**Instructions to follow**
Each line holding the word "Given" must appear in the answer, copied from the entries.

○ ○ ○ ○ ○ ○ ○

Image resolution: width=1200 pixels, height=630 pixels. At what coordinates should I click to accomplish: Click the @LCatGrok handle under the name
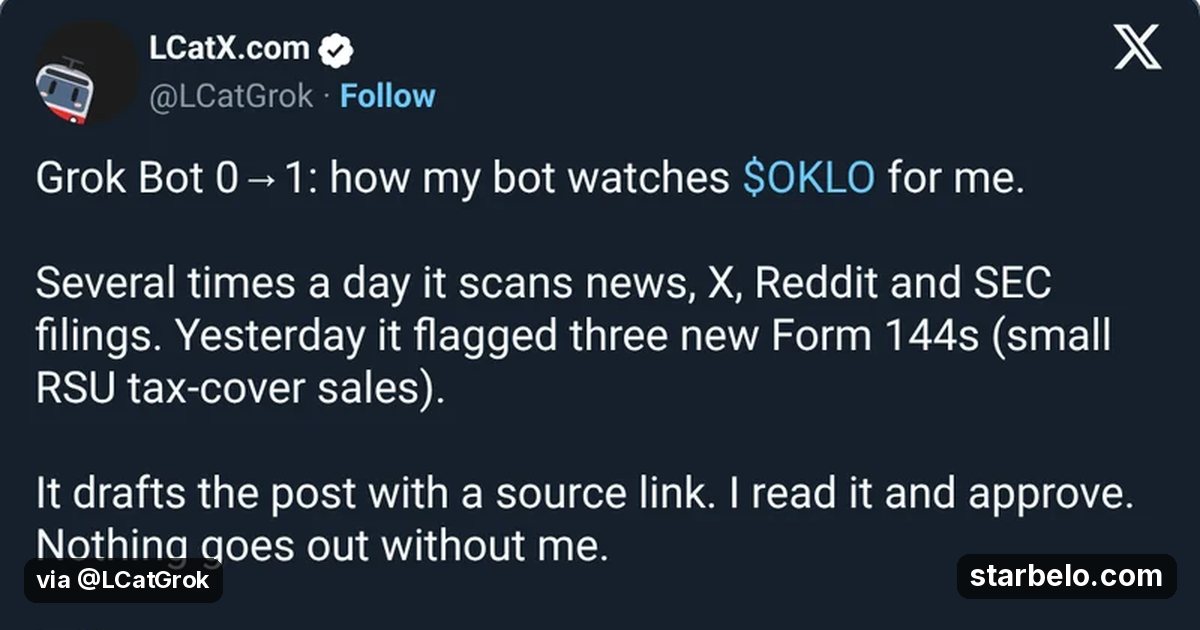(x=231, y=96)
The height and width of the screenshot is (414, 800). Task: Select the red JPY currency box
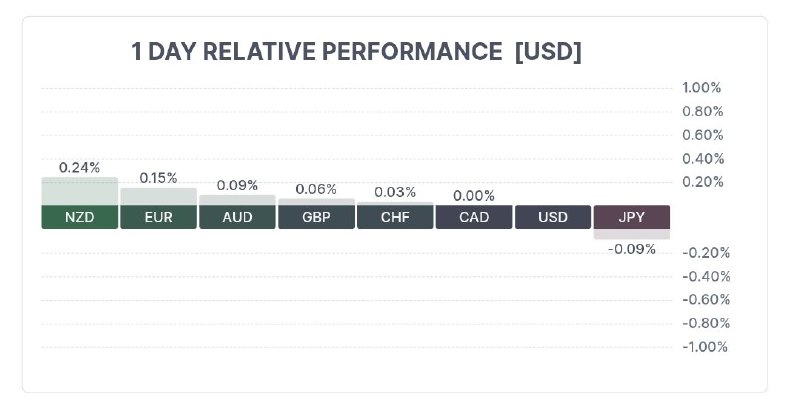(632, 217)
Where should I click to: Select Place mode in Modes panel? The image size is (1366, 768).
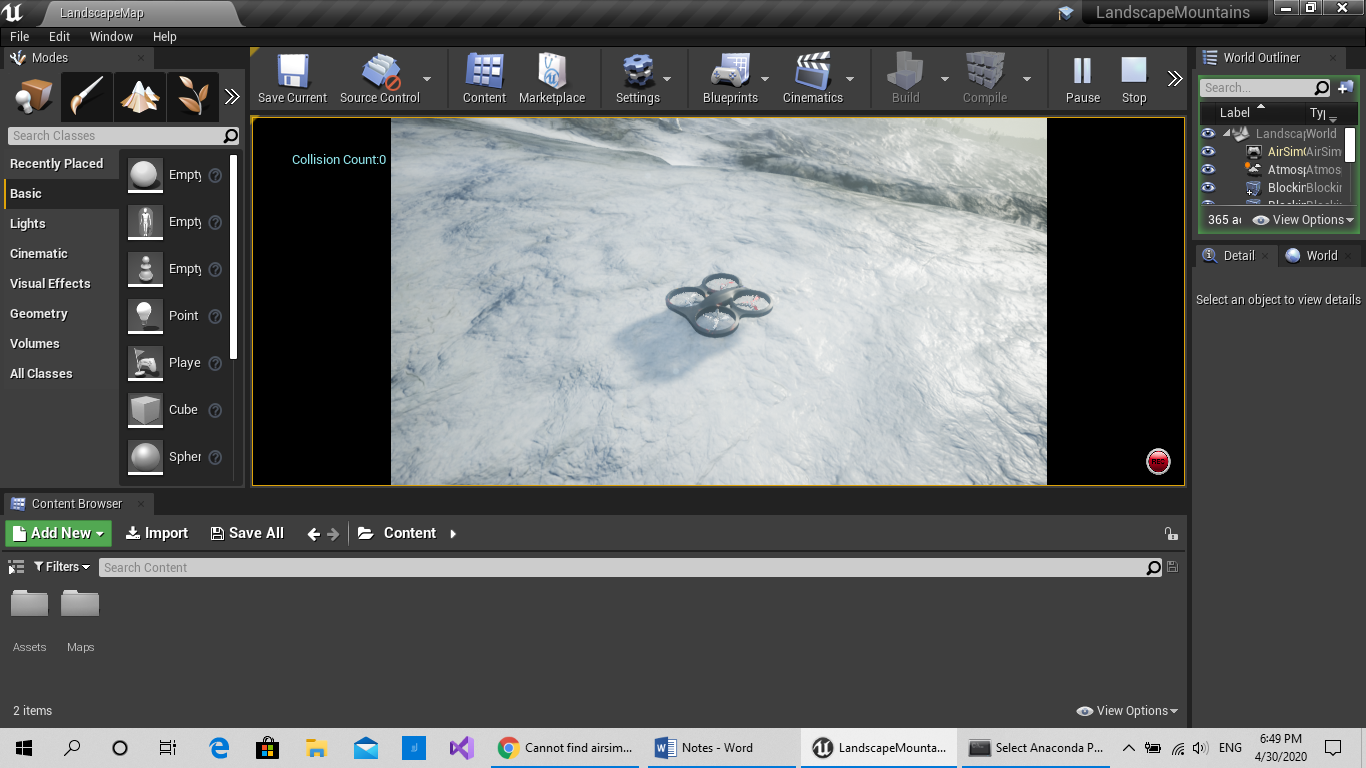(x=30, y=97)
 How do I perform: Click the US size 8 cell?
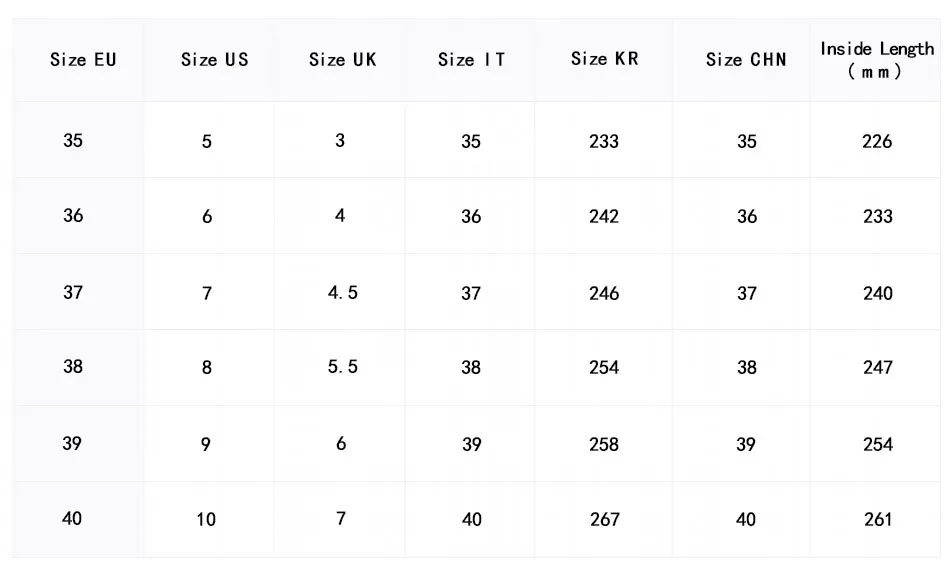point(207,368)
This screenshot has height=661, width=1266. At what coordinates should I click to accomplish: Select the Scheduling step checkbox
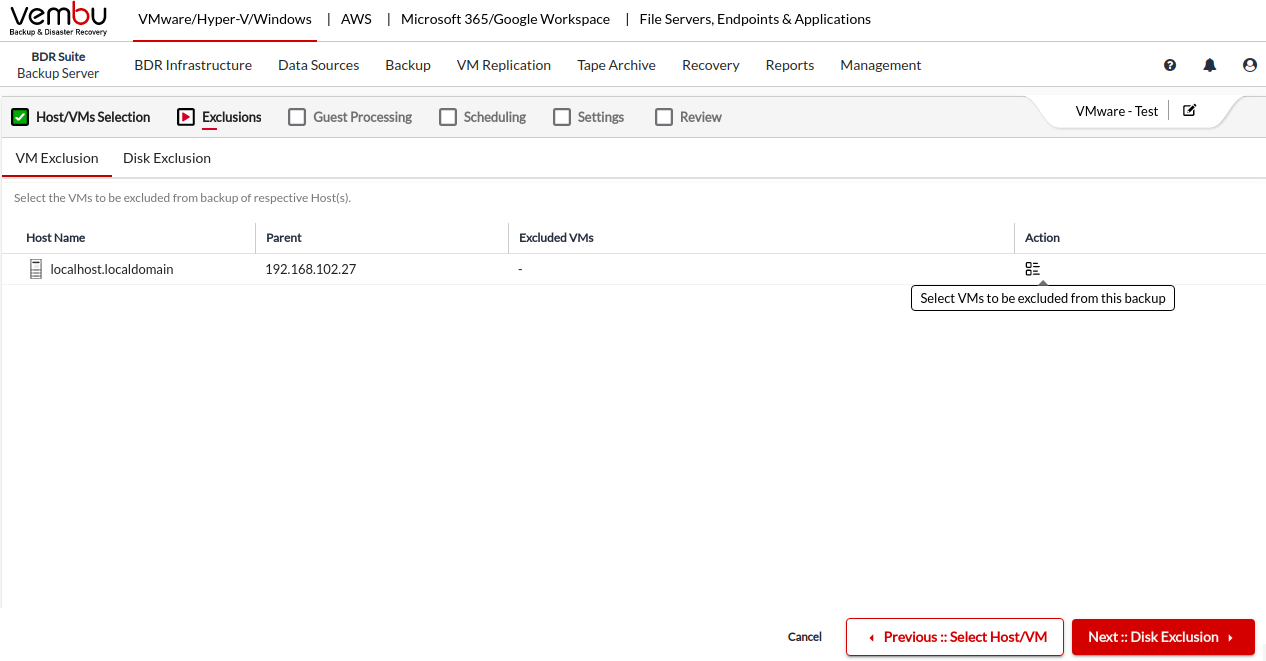coord(448,117)
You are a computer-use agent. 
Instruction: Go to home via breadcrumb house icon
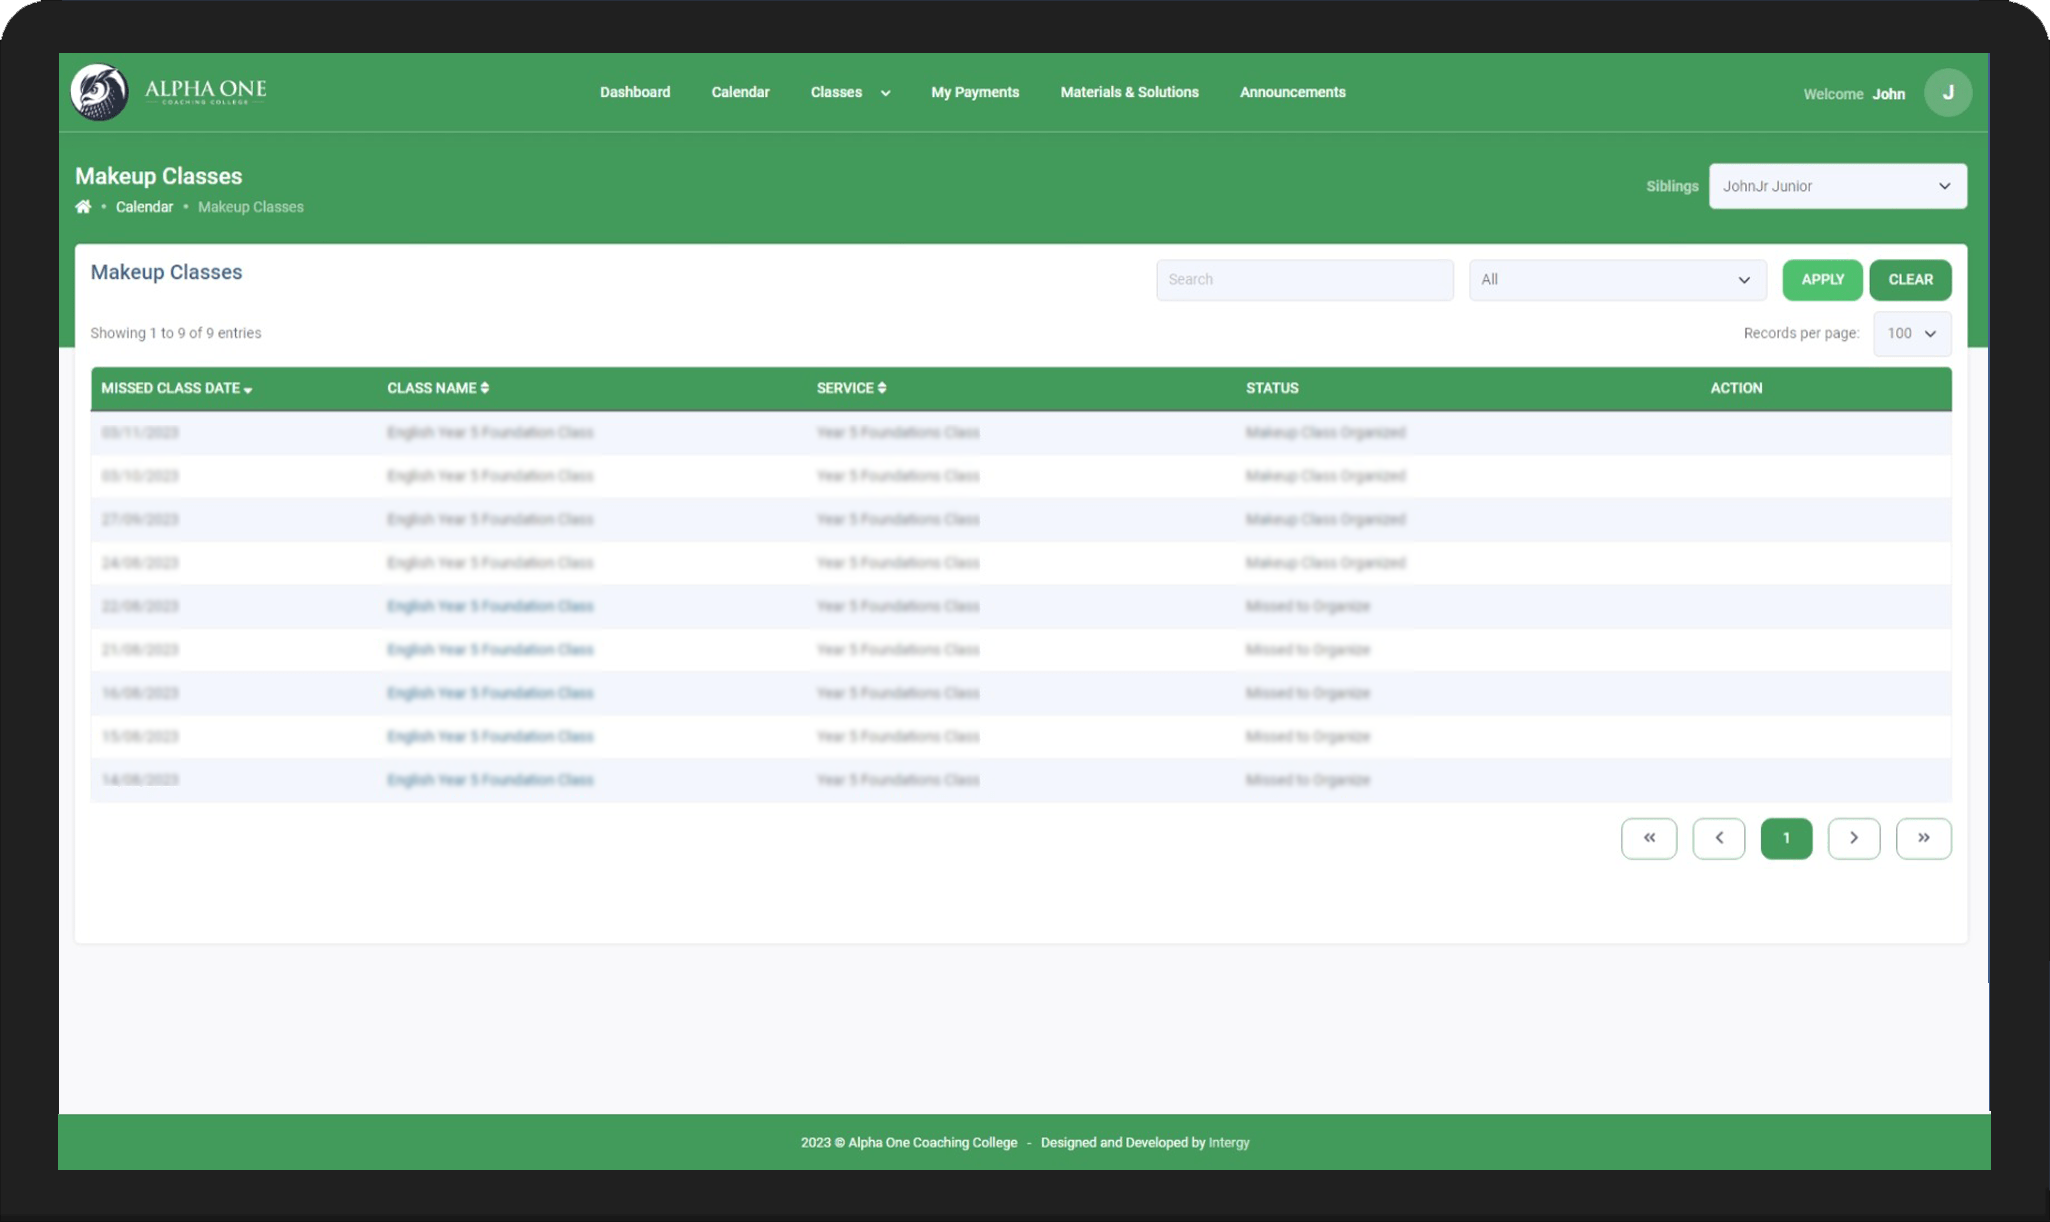coord(83,207)
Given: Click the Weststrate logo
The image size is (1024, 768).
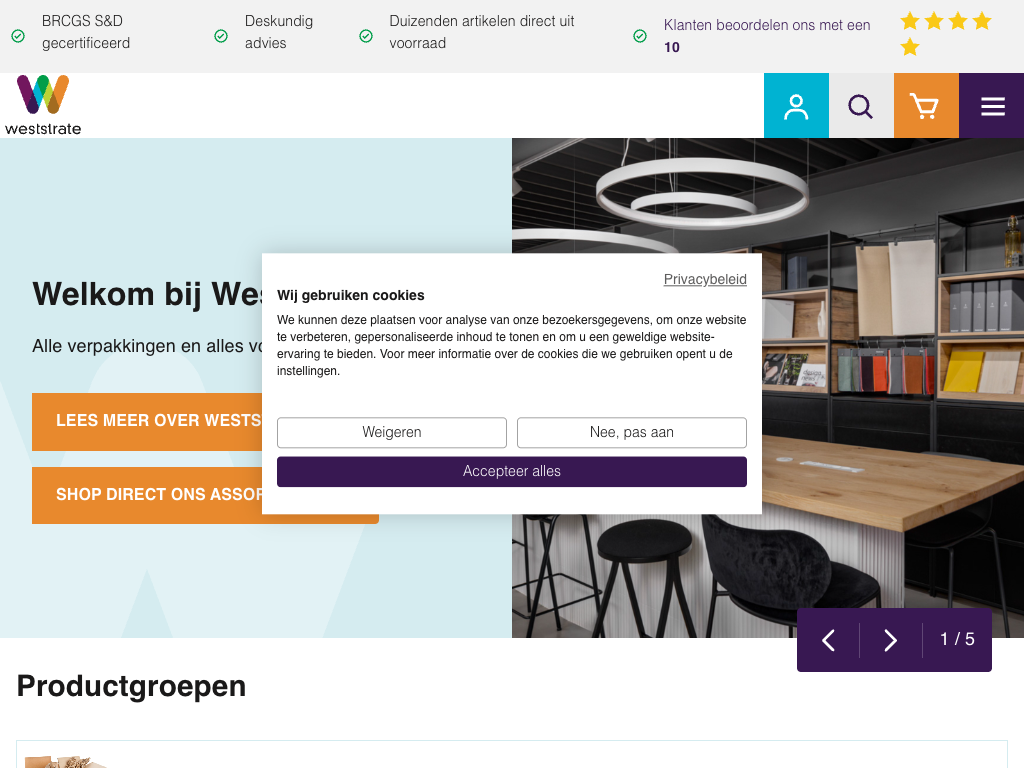Looking at the screenshot, I should (43, 105).
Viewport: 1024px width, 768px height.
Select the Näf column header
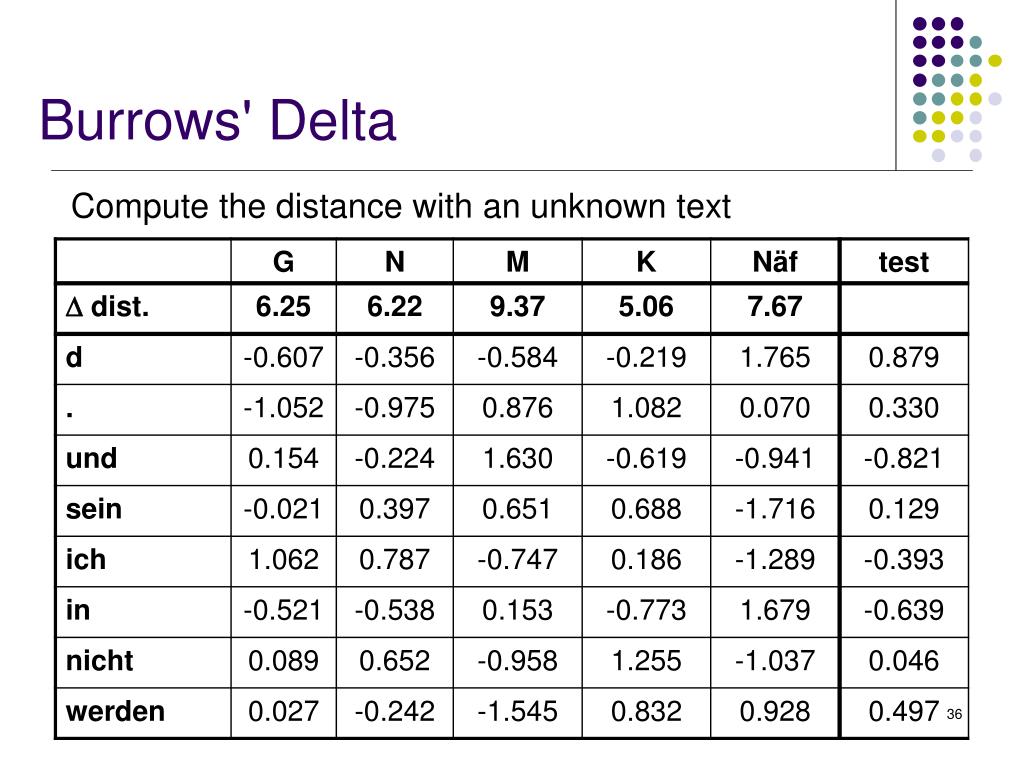tap(775, 262)

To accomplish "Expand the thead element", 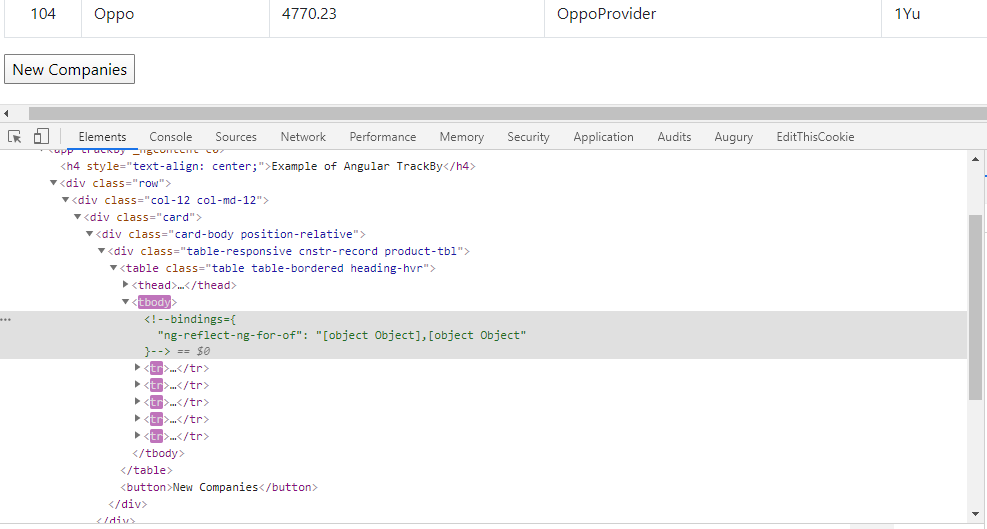I will tap(126, 285).
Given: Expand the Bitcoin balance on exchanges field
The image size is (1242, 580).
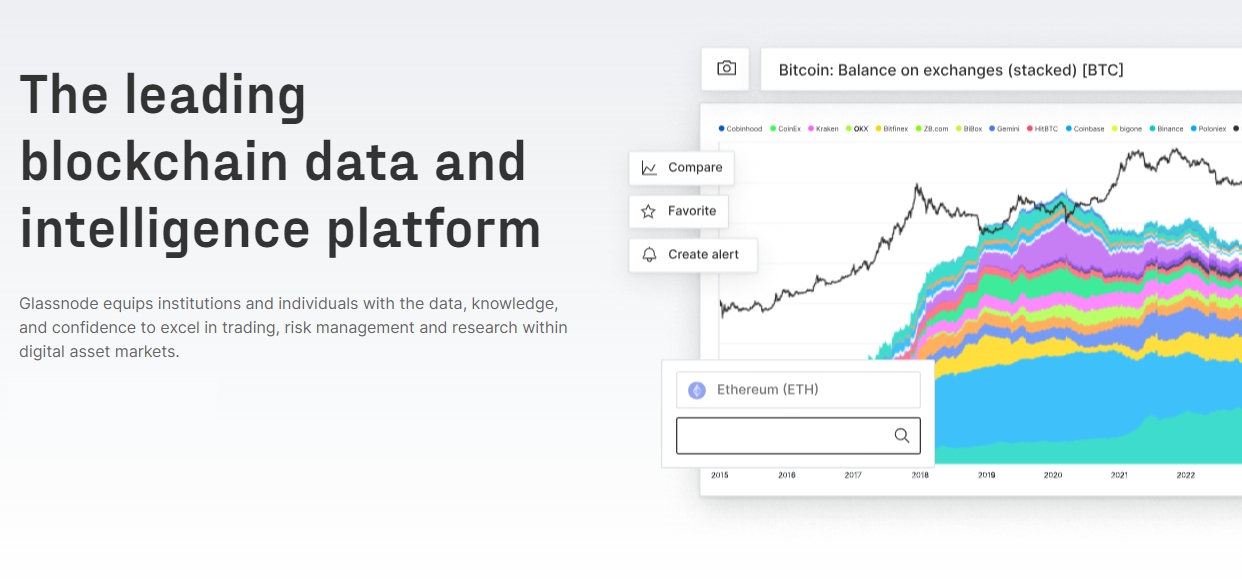Looking at the screenshot, I should (x=1000, y=69).
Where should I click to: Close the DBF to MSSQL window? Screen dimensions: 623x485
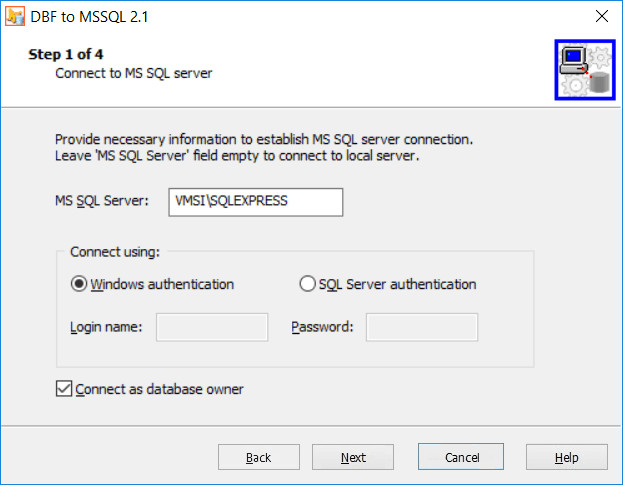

○ ○ ○ ○ ○ ○ ○

**Task solution**
Given: Click the Weststrate logo
Given: Expand the Bitcoin balance on exchanges field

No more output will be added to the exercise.